Ok, now you've explained what exactly is going on, I've got some more specific ideas. These are all things I know are actually done professionally, but I have no idea which are appropriate for mobile!


1)
Vertex lit lighting
Using varying is a good idea, though i'm not sure you've quite got it. You compute them once per vertex then linearly interpolate the rest of the pixels. You'd need to use a grid of vertices though for your geometry, where more points is slower, but more accurate.

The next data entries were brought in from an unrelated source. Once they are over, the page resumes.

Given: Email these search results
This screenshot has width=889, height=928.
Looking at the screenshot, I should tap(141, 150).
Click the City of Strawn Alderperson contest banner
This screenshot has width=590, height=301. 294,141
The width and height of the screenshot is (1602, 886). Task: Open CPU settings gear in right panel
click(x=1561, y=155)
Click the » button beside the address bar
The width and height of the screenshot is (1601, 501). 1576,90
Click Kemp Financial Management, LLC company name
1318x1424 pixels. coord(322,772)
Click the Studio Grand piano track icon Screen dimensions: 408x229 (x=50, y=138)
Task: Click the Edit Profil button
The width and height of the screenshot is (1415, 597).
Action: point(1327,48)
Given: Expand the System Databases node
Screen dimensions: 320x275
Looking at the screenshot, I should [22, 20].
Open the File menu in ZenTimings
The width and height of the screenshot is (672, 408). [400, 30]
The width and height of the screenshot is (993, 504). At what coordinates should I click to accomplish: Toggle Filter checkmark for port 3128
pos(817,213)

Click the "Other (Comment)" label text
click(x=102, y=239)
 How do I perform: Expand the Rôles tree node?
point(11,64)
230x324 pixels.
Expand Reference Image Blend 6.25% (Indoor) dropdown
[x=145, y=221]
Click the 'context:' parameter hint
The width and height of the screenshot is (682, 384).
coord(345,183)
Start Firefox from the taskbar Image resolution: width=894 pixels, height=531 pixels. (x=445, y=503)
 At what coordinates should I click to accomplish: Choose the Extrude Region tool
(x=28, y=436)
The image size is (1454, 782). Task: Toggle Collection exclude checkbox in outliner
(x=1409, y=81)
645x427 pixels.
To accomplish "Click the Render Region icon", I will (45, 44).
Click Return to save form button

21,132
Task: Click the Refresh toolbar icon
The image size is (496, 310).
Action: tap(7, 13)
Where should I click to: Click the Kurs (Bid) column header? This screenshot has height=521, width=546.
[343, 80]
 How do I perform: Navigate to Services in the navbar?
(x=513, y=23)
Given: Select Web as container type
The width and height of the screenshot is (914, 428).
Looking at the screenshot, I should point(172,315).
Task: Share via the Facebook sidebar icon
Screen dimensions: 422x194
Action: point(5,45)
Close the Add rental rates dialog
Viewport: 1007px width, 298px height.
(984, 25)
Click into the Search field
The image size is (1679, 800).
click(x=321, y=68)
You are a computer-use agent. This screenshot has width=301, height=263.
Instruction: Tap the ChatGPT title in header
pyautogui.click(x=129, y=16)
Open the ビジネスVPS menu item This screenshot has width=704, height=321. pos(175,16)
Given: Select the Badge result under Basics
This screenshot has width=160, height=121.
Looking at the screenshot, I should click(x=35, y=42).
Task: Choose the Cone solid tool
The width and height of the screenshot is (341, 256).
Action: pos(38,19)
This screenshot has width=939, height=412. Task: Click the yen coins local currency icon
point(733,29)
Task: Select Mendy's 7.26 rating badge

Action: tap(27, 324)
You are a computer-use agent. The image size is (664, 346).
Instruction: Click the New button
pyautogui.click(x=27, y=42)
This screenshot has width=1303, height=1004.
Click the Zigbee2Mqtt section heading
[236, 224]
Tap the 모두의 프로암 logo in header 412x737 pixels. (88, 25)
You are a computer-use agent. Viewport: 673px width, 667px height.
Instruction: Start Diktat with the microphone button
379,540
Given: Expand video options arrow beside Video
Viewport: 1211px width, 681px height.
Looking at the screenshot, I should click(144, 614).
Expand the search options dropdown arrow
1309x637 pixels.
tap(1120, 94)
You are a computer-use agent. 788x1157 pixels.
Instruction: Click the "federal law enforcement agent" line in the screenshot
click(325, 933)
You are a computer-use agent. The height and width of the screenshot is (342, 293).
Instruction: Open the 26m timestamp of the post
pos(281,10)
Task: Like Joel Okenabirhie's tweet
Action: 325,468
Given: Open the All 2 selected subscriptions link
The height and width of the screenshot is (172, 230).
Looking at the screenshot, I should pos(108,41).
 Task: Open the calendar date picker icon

The shaders would look something like this.

Code:
// vertex shader
...
varying vec4 light_color;
void main()
{
...
for(...)
  light_distance += lights[i].color * lights[i].intensity * distance(gl_Pos, light_pos[i]);
}

// fragment shader
...
varying vec4 light_color;
void main()
{
...
for(...)
  v_fragmentIntensity += light_color;
}

Note, that because varying variables are linearly interpolated, all the scaling and summing you did in the fragment shader can be lifted to the vertex shader, cutting down vastly on how much data is passed.

2)
Squared falloff
Like Colombo says, just replace distance with dot, and you'll get something much faster. It'll look different, but who knows, it might look better?

3)
Stop using 30 lights
Another Colombo suggestion
Too many lights is a common issue. The trick is to realize that you don't need all 30 to light each pixel. Typically only the 4 nearest lights contribute the bulk of the color. Particularly if you are careful designing the scene. You can do some trickery in software to decide what the 4 nearest lights are, then render just those.

Bonus points if fade out the lights for continuity reasons.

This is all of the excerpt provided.